Due to the limited number of non-GIST cases, this study focused on GISTs and schwannomas in the binary classification performance based on prognosis and treatment strategy. Before clinical application, we are planning to investigate the diagnostic performance in classifications that would be more useful for making therapeutic decisions, such as differentiating GIST/NET from other SELs and differentiating GISTs from schwannomas.

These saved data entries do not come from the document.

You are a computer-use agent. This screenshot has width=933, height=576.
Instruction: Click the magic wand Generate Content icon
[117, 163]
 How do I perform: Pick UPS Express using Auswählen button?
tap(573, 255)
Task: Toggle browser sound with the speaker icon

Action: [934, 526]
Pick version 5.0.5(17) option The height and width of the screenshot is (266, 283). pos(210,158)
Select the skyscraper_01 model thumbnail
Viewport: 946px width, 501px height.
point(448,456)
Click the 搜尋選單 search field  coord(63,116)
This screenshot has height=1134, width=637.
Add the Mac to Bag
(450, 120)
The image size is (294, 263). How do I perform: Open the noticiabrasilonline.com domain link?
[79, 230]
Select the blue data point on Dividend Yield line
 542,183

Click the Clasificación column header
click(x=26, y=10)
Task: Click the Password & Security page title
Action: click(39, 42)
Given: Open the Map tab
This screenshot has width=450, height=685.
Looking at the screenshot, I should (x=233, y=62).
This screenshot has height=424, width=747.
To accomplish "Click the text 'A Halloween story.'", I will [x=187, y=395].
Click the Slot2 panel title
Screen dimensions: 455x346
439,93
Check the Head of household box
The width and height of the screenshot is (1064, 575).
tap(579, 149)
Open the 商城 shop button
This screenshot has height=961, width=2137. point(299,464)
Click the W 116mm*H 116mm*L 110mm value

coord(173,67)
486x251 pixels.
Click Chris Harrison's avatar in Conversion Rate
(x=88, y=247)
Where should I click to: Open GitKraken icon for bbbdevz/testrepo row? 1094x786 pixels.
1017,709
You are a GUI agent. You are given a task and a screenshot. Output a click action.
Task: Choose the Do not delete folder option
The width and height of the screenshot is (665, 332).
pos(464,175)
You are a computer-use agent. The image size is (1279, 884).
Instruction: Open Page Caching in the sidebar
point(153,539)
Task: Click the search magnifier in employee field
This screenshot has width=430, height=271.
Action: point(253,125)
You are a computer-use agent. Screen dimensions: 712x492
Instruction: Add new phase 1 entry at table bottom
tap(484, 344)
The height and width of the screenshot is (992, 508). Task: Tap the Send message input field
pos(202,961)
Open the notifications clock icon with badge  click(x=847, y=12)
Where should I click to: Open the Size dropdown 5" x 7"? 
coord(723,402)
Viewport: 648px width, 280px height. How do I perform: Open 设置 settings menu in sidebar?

This study has several limitations. First, there might be discrepancies between the pathological diagnosis of biopsy specimens and actual pathological diagnosis in SELs that were not surgically or endoscopically resected, and between the image diagnosis and actual pathological diagnosis in the ectopic pancreas cases used as unlabeled data. However, in these cases, immunohistochemical analysis results and/or periodic follow-up examinations may have reduced the discrepancies. Second, all EUS images including test datasets were still images obtained retrospectively from affiliated hospitals without randomization, making it difficult to exclude selection bias. Therefore, the diagnostic performance of the AI system might be overestimated. In this study, training, validation, and test datasets were divided using random sampling. However, the generalizability of the system should be evaluated with real-time external validation. Some EUS images obtained from older endoscopy systems had lower resolution than recently adopted systems, which may have affected the diagnostic performance of the AI system and endoscopists. Third, although we applied DCGAN and semi-supervised learning to overcome the imbalance between the training data volume in GISTs and non-GISTs, the number of non-GIST cases included in the test dataset may have been insufficient to evaluate the diagnostic performance of the system. Large-scale multicenter prospective studies are needed to develop graphical user interfaces that can be used in real clinical practice and to confirm the diagnostic performance of the system, using not only still EUS images but videos obtained from non-affiliated hospitals as well.

In conclusion, the AI system for classifying upper gastrointestinal SELs showed higher diagnostic performance than that of the experts. It may assist endoscopists in improving the diagnosis of SELs in clinical practice.